What do we know of the Palestinians? What would the Palestinians do to the Jews in Israel if the power imbalance were reversed? Well, they have told us what they would do.

Makes a good read, unless you are already convinced on one side or the other, in which case I suspect nothing will change your mind (like the Xcode bit below). Chances of a resolution is, I think, sadly pretty much zero.

I'm still trying to like Xcode. But it's not helping.

I use, on a daily basis:

  • Xcode 5.1.1 (6.0 too, but not daily)
  • Eclipse
  • TextMate
  • AppCode
  • Xamarin Studio

That would be the reverse order of what I enjoy using, and what I'm productive in - independent of language used. Also from least to most stable. Clearly, Xcode is a mindset, one which I don't "get". Aside from Swift support, its not one I have to get, which I'm quite grateful for. I just need to work out how to switch from Eclipse to IntelliJ/Android Studio - without messing up the rest of the team.

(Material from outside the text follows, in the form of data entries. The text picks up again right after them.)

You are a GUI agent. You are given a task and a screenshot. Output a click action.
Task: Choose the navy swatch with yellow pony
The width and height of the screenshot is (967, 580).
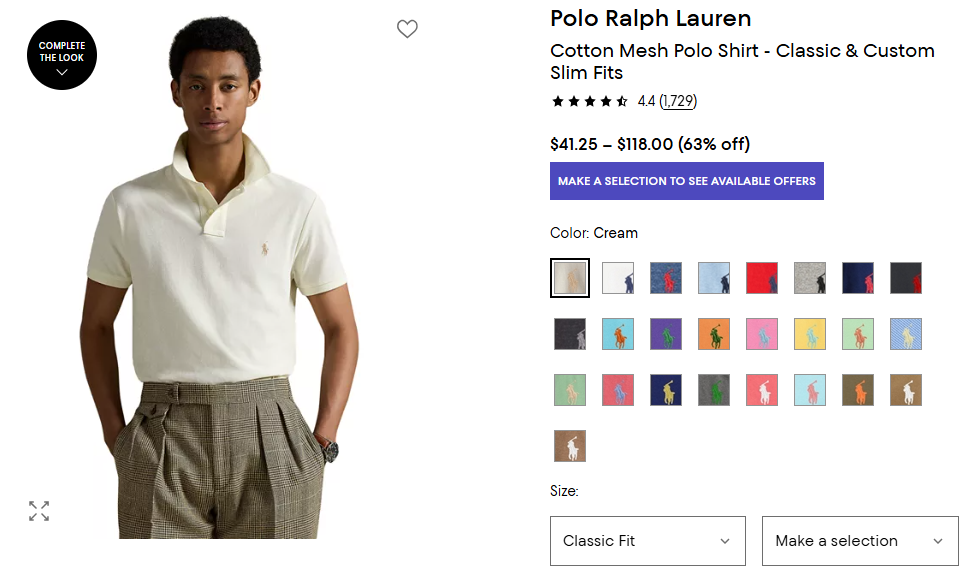(x=666, y=390)
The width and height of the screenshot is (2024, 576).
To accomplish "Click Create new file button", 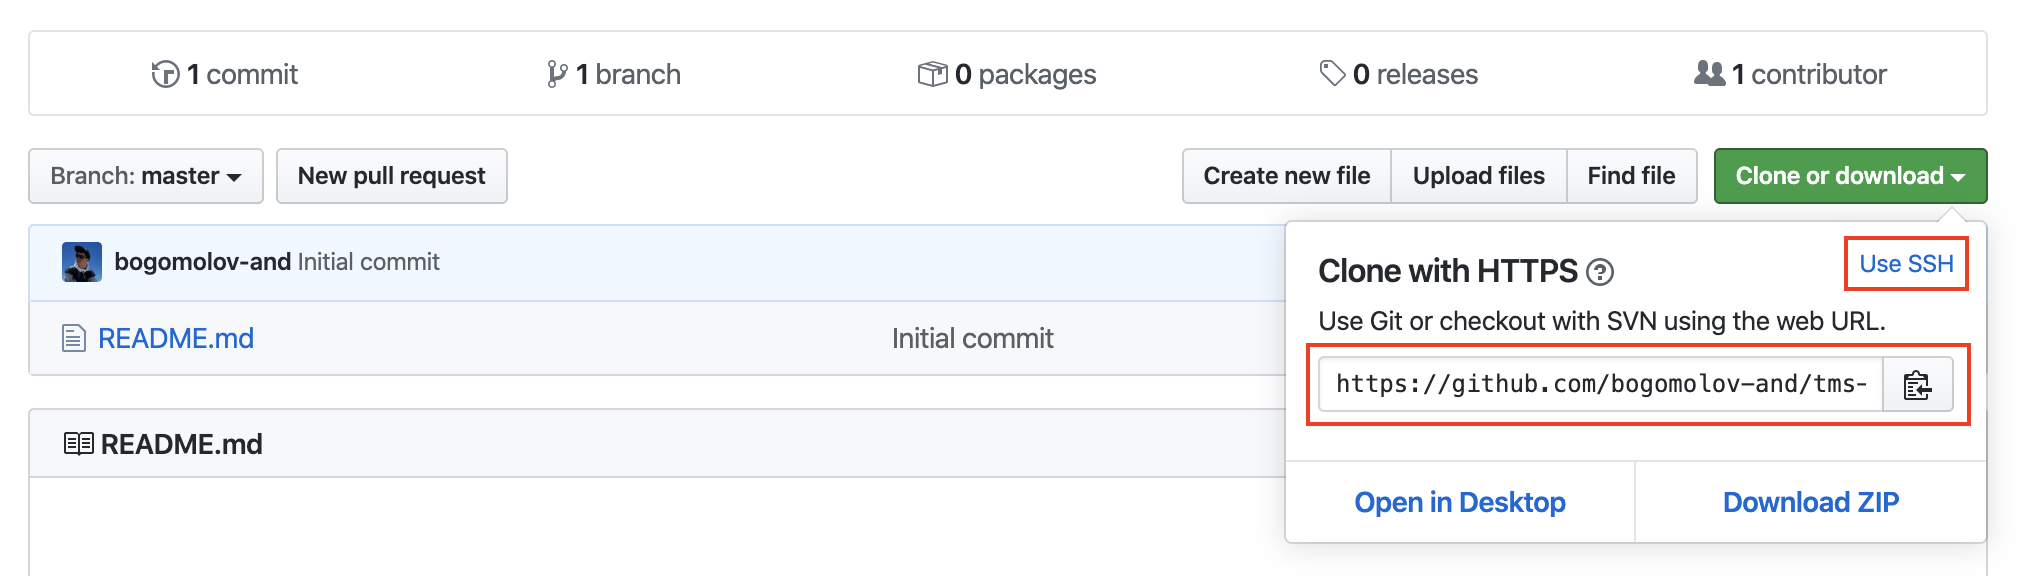I will 1286,176.
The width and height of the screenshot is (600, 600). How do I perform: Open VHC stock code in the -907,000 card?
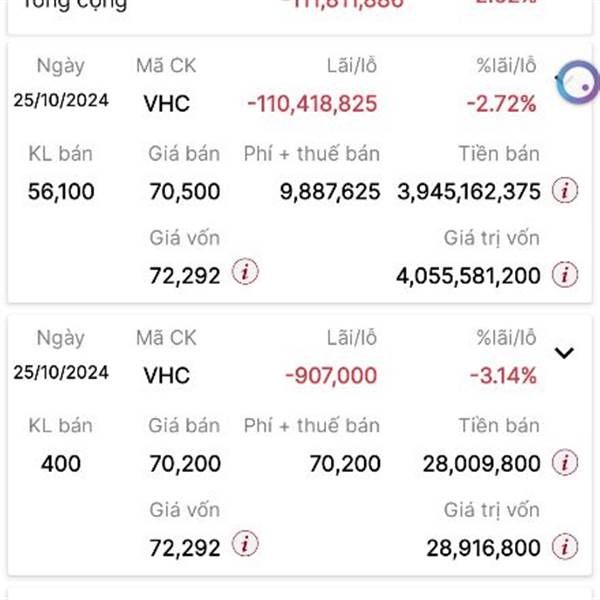coord(166,376)
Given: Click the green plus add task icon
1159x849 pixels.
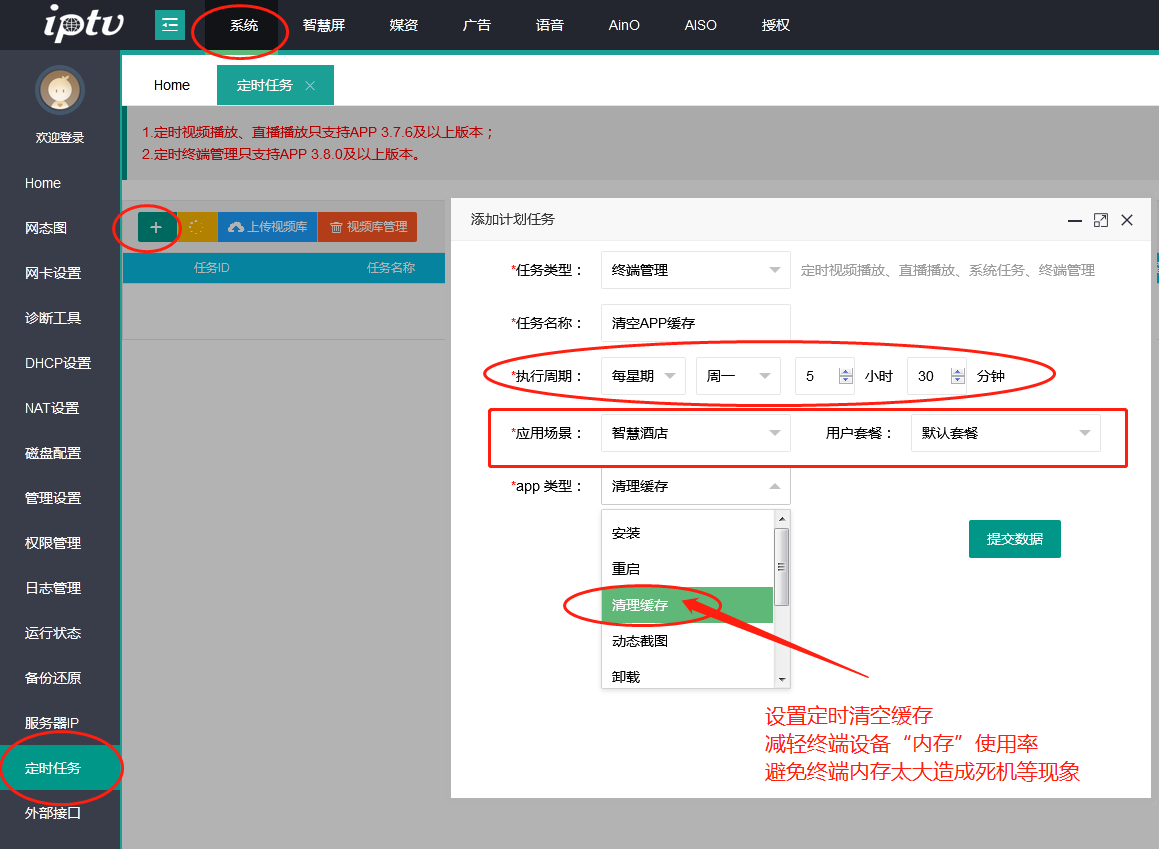Looking at the screenshot, I should point(156,227).
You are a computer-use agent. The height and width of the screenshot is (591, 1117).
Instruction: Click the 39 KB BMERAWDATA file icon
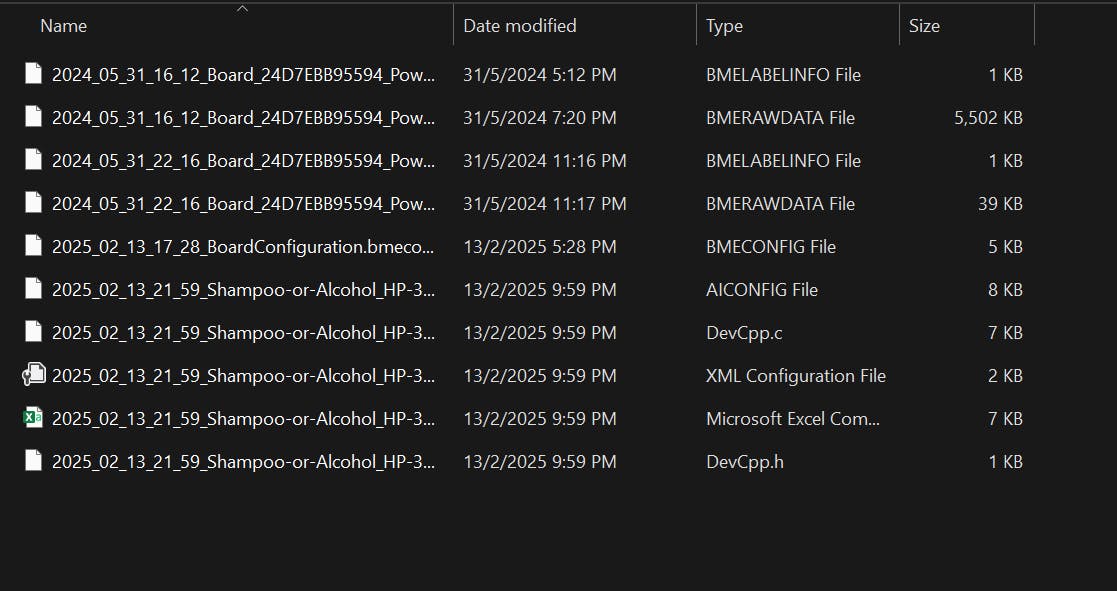[33, 204]
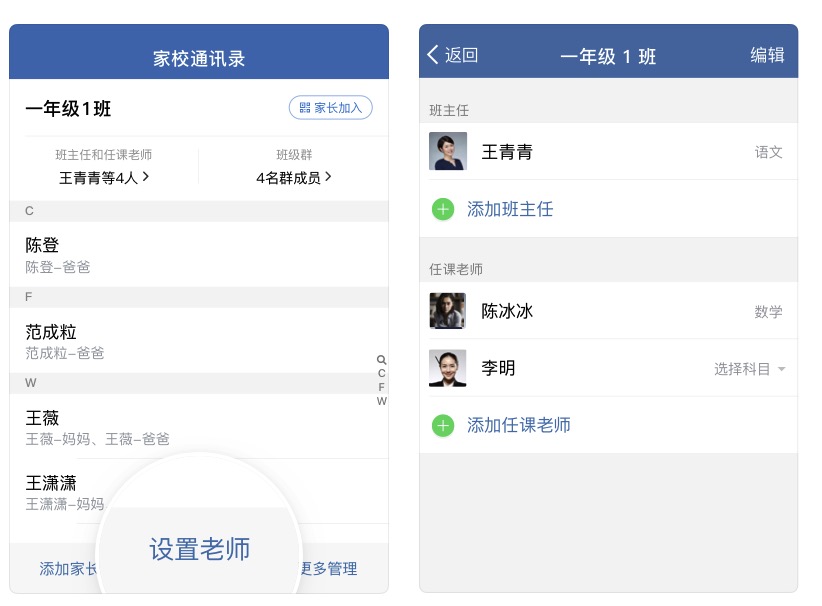Click the 添加任课老师 link text

518,425
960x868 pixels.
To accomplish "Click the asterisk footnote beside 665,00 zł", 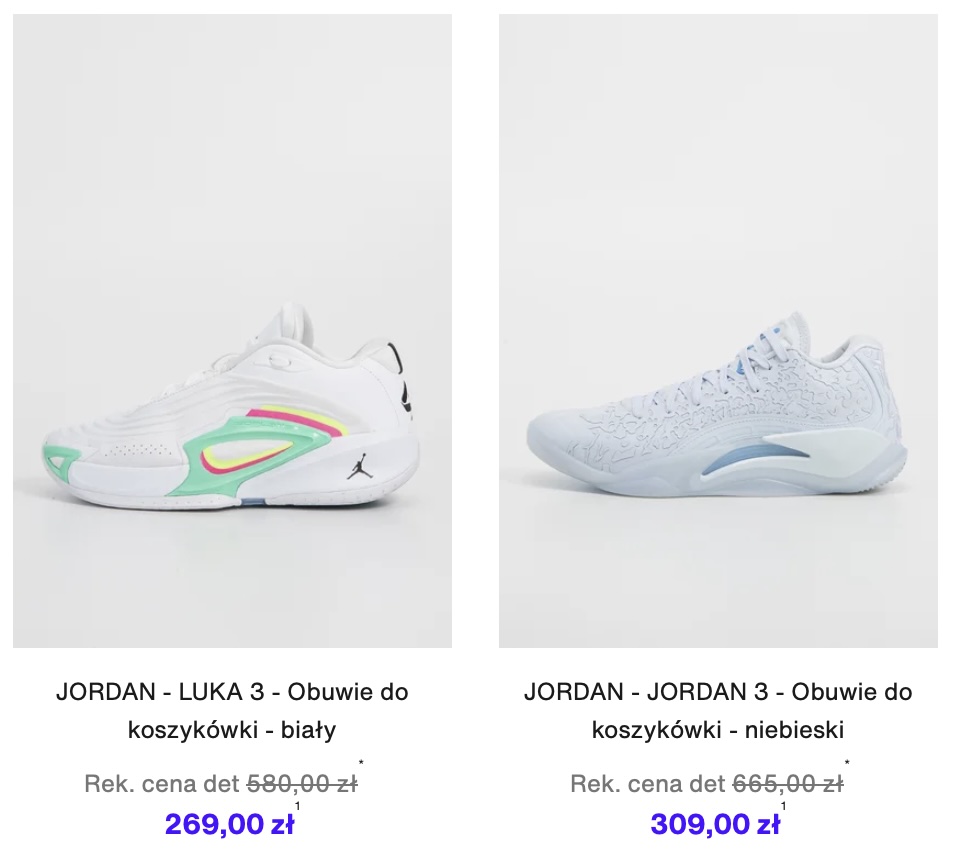I will pyautogui.click(x=847, y=763).
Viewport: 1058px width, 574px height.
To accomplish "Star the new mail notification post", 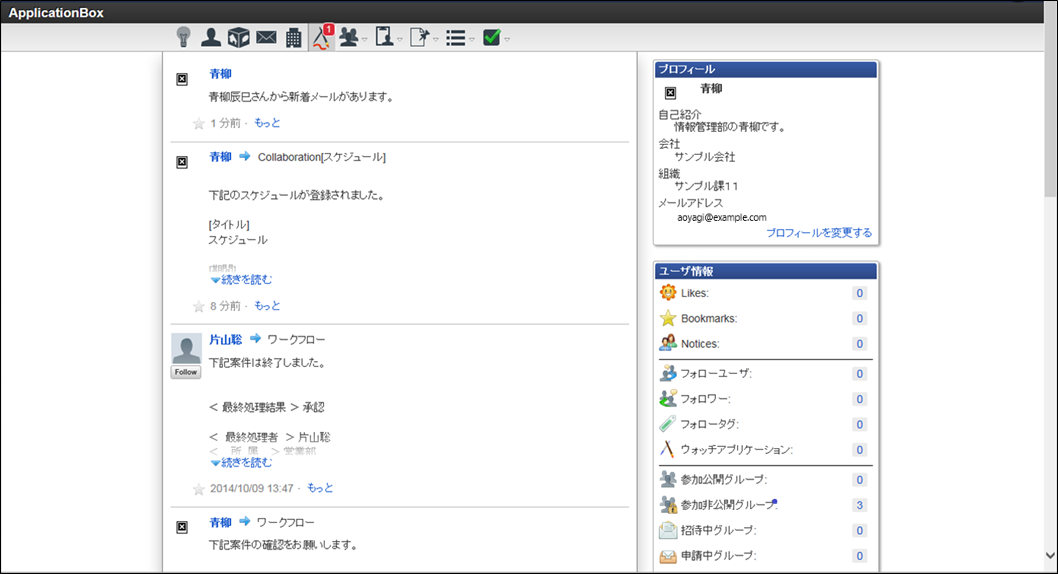I will point(198,124).
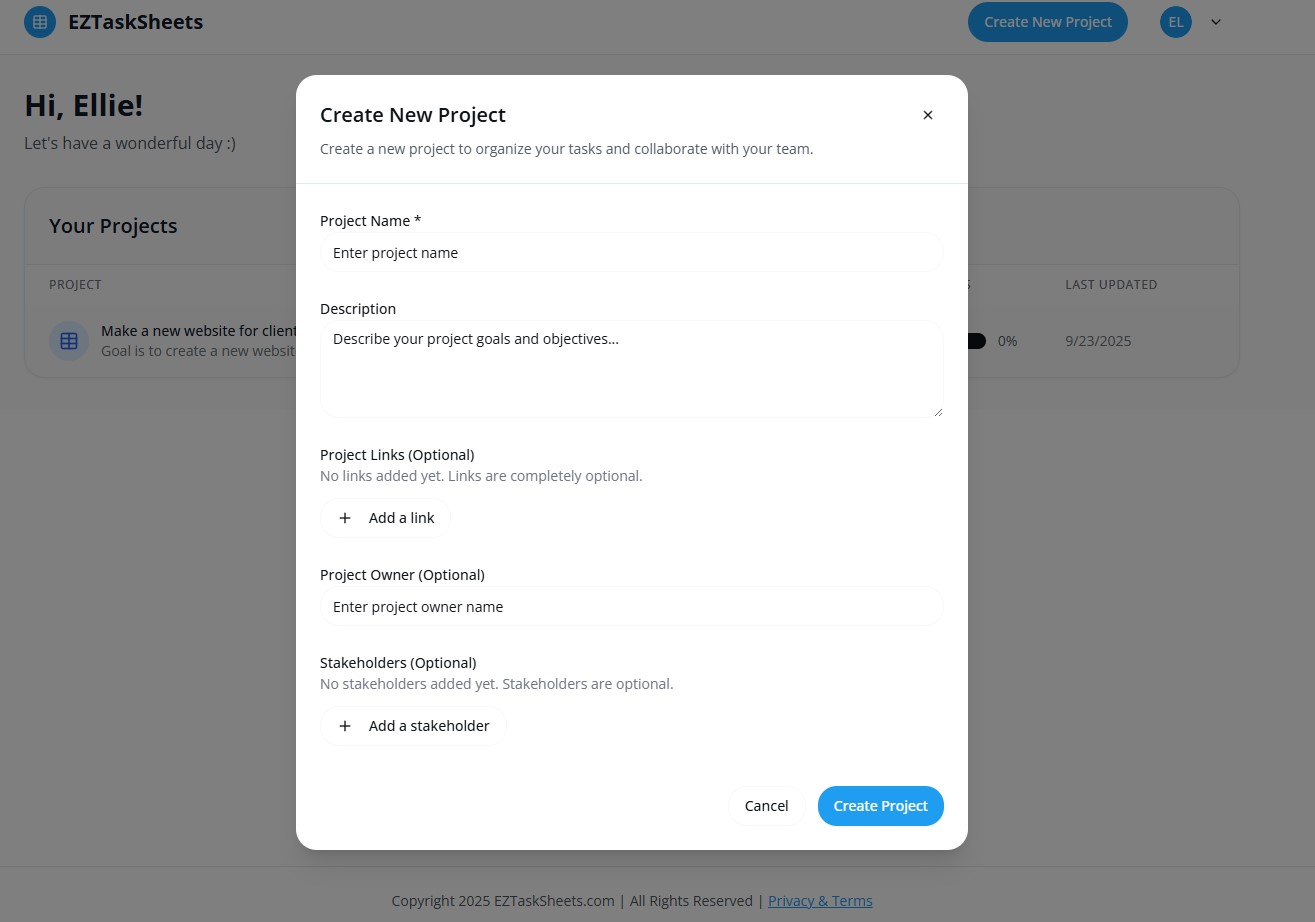Focus the Project Name input field
Viewport: 1315px width, 922px height.
click(631, 253)
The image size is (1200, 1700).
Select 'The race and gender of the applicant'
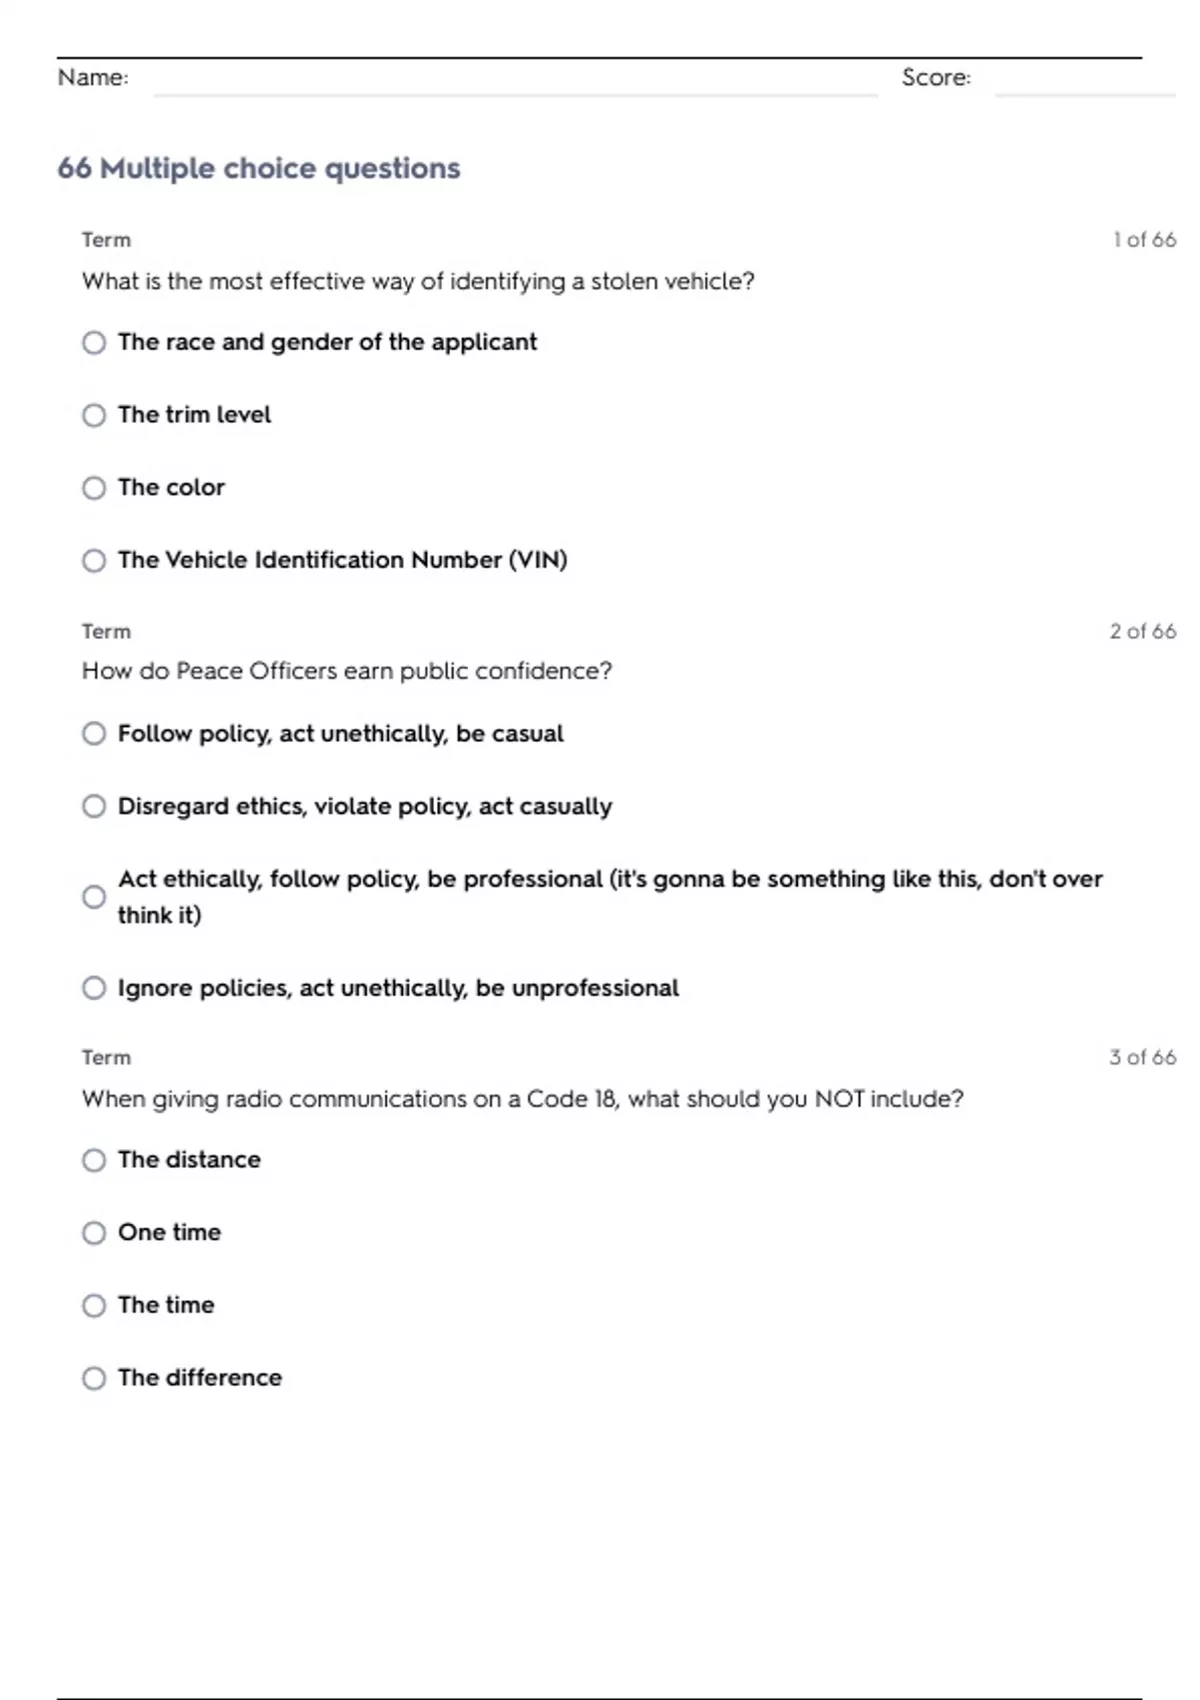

There is always a 4th thing.

Jared Sinclair posted about the 12 months of Unread in the AppStore. Very interesting reading and pretty much confirms that indy iOS developers - with a few exceptions - are stuffed. It's now big companies who can make the dev cost back some other way, or hobbiests who don't need to make a living on it.

And thats sad. Some of the best apps out there came from indys.

Justin said he's looking at posting numbers for Glassboard, which will be interesting. I'd love to see some numbers from the likes of Vesper or Overcast, tho it's a bit early for that.

I still look at my apps - which net around $7000 USD a year, mostly from mobileAgent - as a way to fund devices and Xamarin licenses - and a way to provide a concrete example of what I can do. So far, thats worked. (not to mention it's fun!)

I wonder if some peoples view of "oh, app developers are rolling in money so they should just charge 99c or make it free" is rooted in the old days when you could make $100k/year off a 99c app. Times, however, have changed since then.